I never said you did say that, I said that you claimed deflation of bitcoin (aka increase in value of each coin) is the same as inflation of a fiat currency (printing more American dollars). Here, again, is where you make that false claim:

Quote:
Originally Posted by Jason14h View Post
The increase in value/market cap is the same as 'printing' more cash and increasing the USD total world 'market cap' of USD.
Inflation is a core feature of our current financial system, you cannot just swap it out for deflation and tinker around a bit to fix the systemic issues that would arise. Just one example is loans - if I loan you a bitcoin at 5% interest, next year you owe me 1.05 bitcoins. If the future bitcoin has appreciated 20% in value that year, you now owe me the equivalent of 1.26 bitcoins, for a real interest rate of 26%. You would need to charge negative interest rates to make loans attractive to borrowers in that case, and why would a bank do that when they could just keep the money for a year and make 20%?

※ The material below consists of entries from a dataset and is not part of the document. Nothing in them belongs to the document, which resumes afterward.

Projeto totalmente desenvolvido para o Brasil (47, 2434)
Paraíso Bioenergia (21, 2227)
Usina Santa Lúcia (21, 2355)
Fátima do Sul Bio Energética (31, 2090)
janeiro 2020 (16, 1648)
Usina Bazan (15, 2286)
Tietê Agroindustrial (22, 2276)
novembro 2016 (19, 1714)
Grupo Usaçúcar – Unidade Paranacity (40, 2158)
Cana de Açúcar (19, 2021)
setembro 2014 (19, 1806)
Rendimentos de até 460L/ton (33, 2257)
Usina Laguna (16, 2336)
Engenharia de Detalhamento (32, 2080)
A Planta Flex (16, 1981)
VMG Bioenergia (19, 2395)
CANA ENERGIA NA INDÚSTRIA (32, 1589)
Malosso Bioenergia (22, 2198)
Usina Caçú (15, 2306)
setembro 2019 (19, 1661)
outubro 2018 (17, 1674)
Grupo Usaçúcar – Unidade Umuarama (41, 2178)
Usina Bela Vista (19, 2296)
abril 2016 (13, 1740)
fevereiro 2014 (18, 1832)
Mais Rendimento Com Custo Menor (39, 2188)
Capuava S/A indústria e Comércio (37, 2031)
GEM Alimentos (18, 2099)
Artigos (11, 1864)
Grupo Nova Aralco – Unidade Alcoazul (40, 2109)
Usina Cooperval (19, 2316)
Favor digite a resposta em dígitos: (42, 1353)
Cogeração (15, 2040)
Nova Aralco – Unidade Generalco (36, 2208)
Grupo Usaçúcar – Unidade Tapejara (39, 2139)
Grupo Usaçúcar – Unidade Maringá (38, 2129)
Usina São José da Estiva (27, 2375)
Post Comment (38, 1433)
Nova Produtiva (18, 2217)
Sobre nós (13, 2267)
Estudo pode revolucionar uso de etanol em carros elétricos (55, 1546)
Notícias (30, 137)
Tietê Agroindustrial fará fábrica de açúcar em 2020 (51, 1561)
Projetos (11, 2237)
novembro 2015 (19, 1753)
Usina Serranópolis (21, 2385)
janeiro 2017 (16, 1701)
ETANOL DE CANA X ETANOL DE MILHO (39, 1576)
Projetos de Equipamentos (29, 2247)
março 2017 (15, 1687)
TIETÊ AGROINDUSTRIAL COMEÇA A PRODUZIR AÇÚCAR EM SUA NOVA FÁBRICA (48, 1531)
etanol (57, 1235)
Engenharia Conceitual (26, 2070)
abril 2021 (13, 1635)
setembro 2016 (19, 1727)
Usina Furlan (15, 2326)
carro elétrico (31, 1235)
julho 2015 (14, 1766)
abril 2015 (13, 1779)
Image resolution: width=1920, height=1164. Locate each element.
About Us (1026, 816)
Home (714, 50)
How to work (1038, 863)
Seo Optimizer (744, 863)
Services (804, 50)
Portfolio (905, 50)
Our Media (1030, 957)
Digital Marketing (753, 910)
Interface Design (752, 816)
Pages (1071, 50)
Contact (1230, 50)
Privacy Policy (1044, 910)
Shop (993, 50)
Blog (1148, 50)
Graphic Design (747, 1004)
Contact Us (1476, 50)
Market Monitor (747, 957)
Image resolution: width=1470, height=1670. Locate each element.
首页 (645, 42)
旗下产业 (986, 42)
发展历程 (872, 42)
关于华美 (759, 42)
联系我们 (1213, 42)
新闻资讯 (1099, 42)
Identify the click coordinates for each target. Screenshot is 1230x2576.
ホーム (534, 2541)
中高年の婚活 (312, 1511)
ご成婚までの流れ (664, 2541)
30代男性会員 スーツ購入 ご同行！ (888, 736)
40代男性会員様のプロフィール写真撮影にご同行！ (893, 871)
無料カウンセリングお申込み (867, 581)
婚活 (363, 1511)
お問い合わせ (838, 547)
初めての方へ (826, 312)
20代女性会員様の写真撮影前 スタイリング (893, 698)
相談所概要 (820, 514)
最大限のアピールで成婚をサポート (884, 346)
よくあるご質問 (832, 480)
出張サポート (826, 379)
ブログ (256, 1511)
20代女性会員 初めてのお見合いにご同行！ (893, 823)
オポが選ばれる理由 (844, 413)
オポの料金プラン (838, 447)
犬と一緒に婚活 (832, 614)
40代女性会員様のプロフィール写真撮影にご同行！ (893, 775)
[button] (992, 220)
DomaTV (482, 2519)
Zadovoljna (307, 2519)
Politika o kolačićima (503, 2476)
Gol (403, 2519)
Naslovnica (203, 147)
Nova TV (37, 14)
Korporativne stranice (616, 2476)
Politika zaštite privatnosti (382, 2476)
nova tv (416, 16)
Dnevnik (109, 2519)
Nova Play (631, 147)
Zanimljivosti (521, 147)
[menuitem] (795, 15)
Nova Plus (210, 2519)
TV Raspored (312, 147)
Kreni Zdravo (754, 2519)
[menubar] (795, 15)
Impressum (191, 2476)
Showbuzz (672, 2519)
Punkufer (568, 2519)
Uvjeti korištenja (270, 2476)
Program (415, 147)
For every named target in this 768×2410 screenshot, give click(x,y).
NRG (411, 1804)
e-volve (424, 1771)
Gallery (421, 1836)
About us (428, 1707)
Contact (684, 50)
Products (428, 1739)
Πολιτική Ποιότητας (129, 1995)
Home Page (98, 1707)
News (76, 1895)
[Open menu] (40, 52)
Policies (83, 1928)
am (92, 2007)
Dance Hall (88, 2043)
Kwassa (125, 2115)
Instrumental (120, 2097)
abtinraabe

This is but one reason why the idea of subdividing bitcoins smaller and smaller over time, aka deflation, is not workable. Another is that, unlike fiat money supply which is controlled by governments, there is going to be no central authority which will be able to control the rate at which deflation occurs. This is not a strength of bitcoin, but a weakness - how will it deflate? Do you think human beings willingly will take a yearly salary cut? Merchants will charge less and less bitcoin for their goods just because? Where is the incentive, and what market force will cause that to happen?

Quote:
Originally Posted by Jason14h View Post
You ignored the entire rest of my post. I argued cost is a key that blockchain can massively disrupt.
Not with the blockchain bitcoin uses. Maybe some better-designed crypto might do that, but bitcoin is extremely inefficient at recording transactions. A cursory search shows that the btr transaction fee on October 29th of this year was $11.66. That is hardly disruptive, other than negatively. https://www.coindesk.com/bitcoin-tra...-fees-hashrate

I don't really care enough to go through every single thing you assert and check it. Explain how deflation would work, with concrete examples, and I'll be happy to debate that, though.
__________________
Better educated sadness than oblivious joy.